Nicolas Margue (2 January 1888 in Fingig – 18 March 1976 in Luxembourg City) was a Luxembourgish professor and politician in the Christian Social People's Party.

From 1937 until the German invasion of Luxembourg in 1940, and then again from 1945 to 1948 he was the Minister for Agriculture and Education. He was the only minister who did not escape to the border in time on 10 May 1940. At 3:30 in the morning he drove in the direction of the Belgian border. It was too late, however, and he could not get through. As the occupiers saw him as hostile to Germany, his whole family was resettled to Silesia, first to Leubus, then to Boberstein. One of his sons, Paul Margue, was drafted into the Reichsarbeitsdienst (RAD).

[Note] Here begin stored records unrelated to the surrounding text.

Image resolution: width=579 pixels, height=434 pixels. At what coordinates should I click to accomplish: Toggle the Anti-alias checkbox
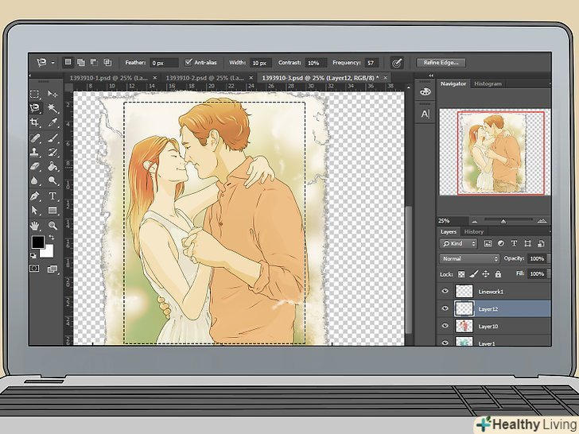(x=188, y=63)
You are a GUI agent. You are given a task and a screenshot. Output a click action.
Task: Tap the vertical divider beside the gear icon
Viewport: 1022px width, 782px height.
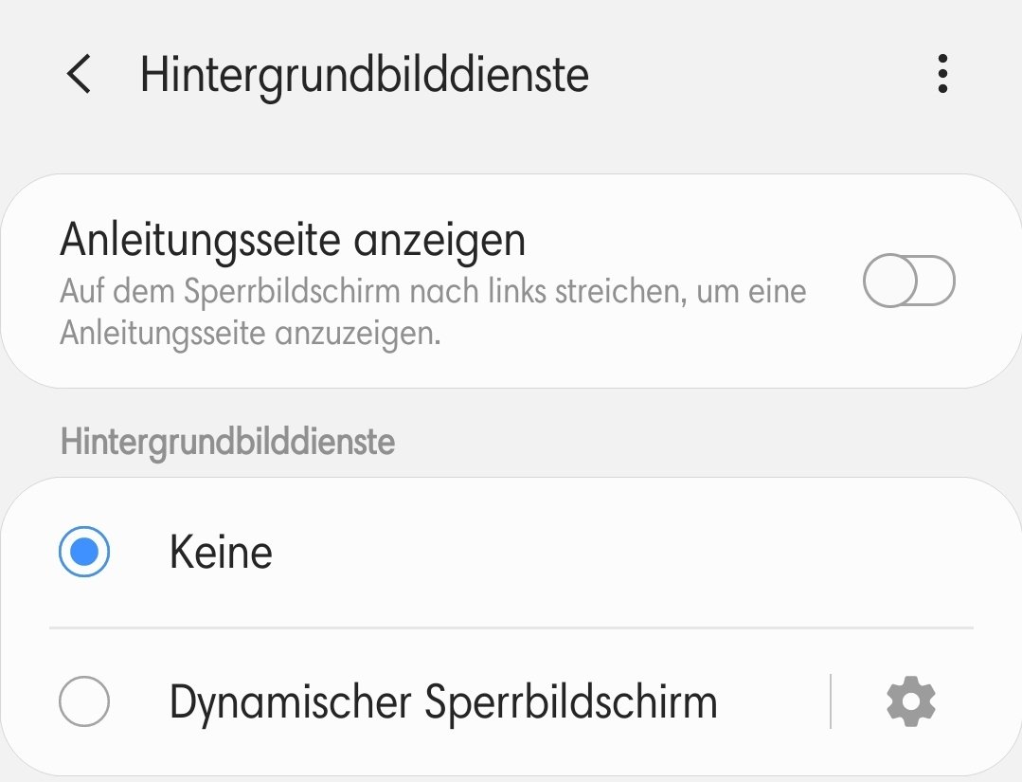point(831,701)
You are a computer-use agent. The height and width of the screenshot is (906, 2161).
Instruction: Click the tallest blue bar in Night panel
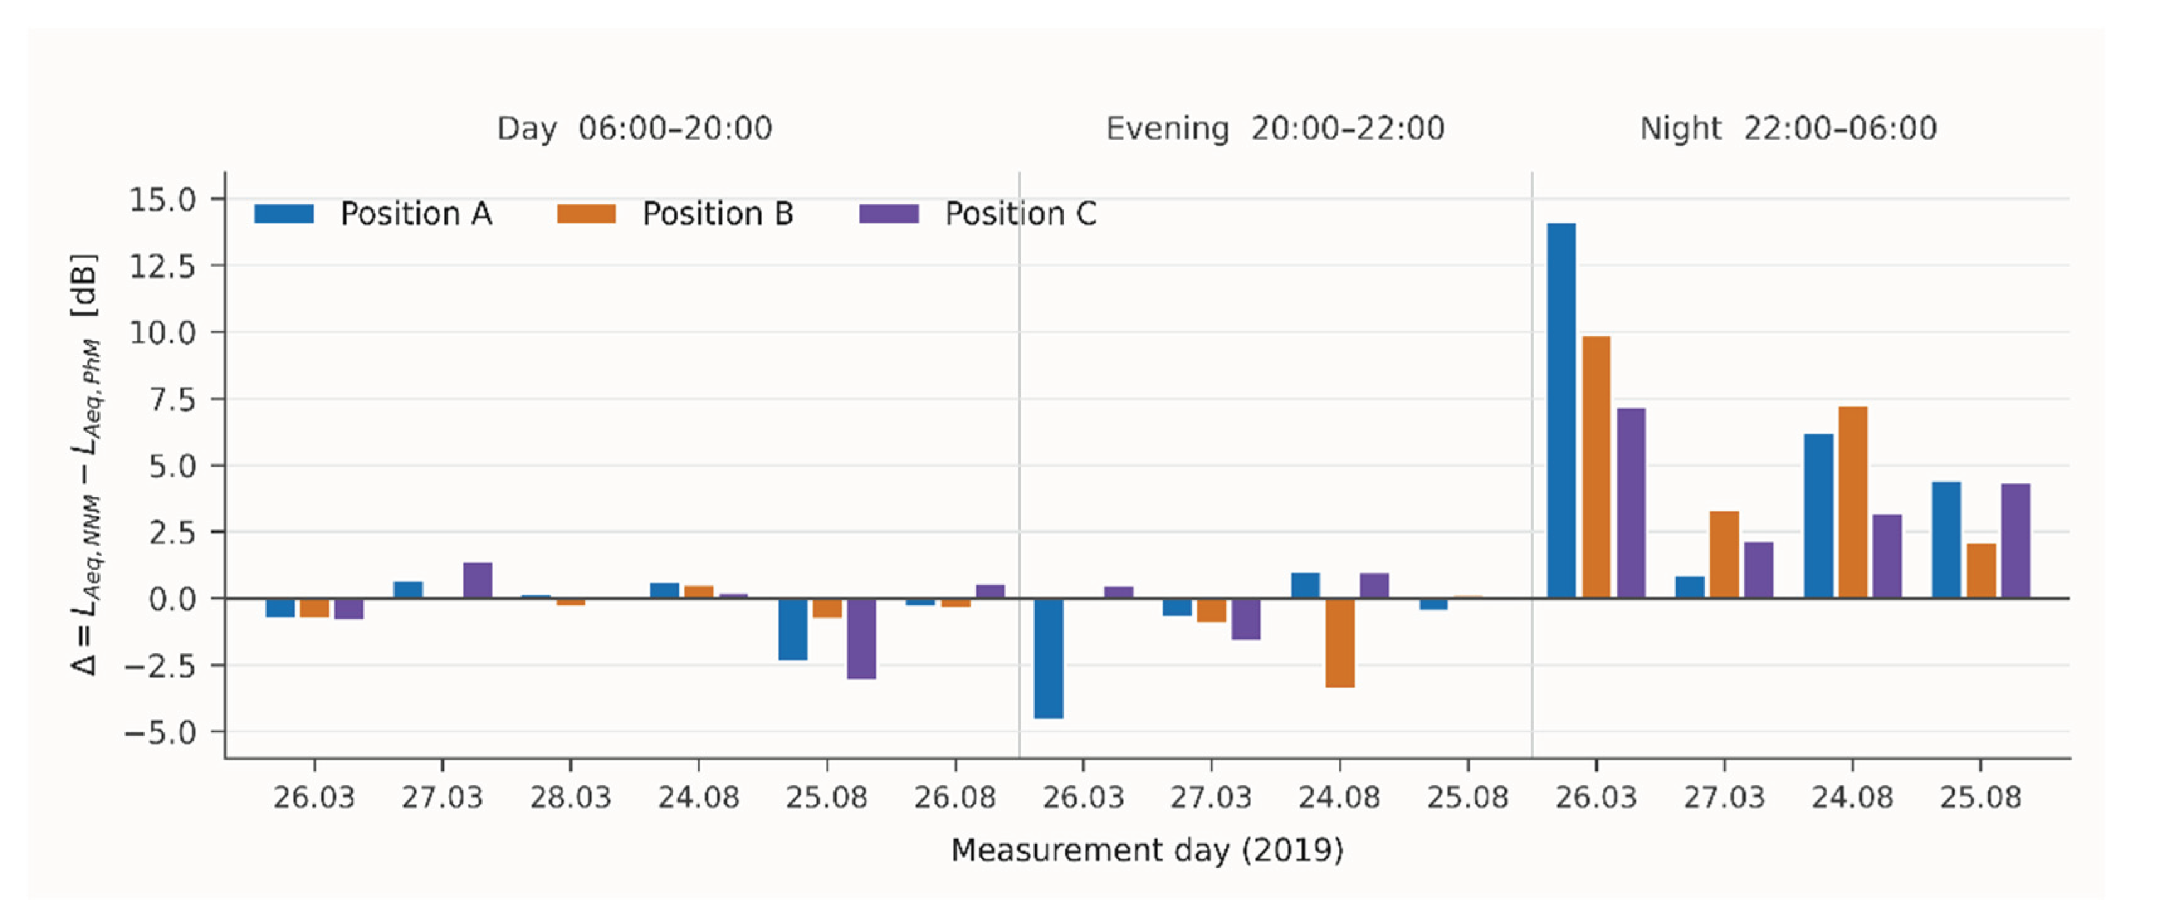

After the war Nicolas Margue was, together with Jean Feltes, one of the "fathers" of the controversial Official Luxembourgish Orthography. From 1945 to 1972 he was the president of the "Section historique" of the "Institut grand-ducal". From 1952 he was the Luxembourgish member of the Common Assembly of the European Coal and Steel Community, where he strongly advocated retaining Luxembourg as seat of the European institutions. Margue was also a member of the Action Committee for the United States of Europe, which had been founded in 1955 by Jean Monnet. On 4 August 1959 Nicolas Margue was nominated member of the Council of State, which he remained until his resignation on 30 September 1970.

He was the father of Georges Margue and Paul Margue.

== Publications ==
- Herchen, Arthur: Manuel d'histoire nationale, 1968. 8th edition. (This edition and the previous ones were revised and expanded by Nicolas Margue and Joseph Meyers)
- Margue, Nicolas: Aperçu historique am Le Luxembourg, le livre du Centenaire. Luxembourg: Imprimerie Saint-Paul, 1949. 2nd edition.
- Margue, Nicolas: Mouvements contre-révolutionnaires dans le Luxembourg 1831-32. Luxembourg, 1939 (Collection of articles which appeared in 1930, 1932 and 1933 in Ons Hémecht).
- Margue, Nicolas: Die Entwicklung des Luxemburger Nationalgefühls von 1870 bis heute. Deutsches Archiv für Landes- und Volksforschung, Leipzig, 1937.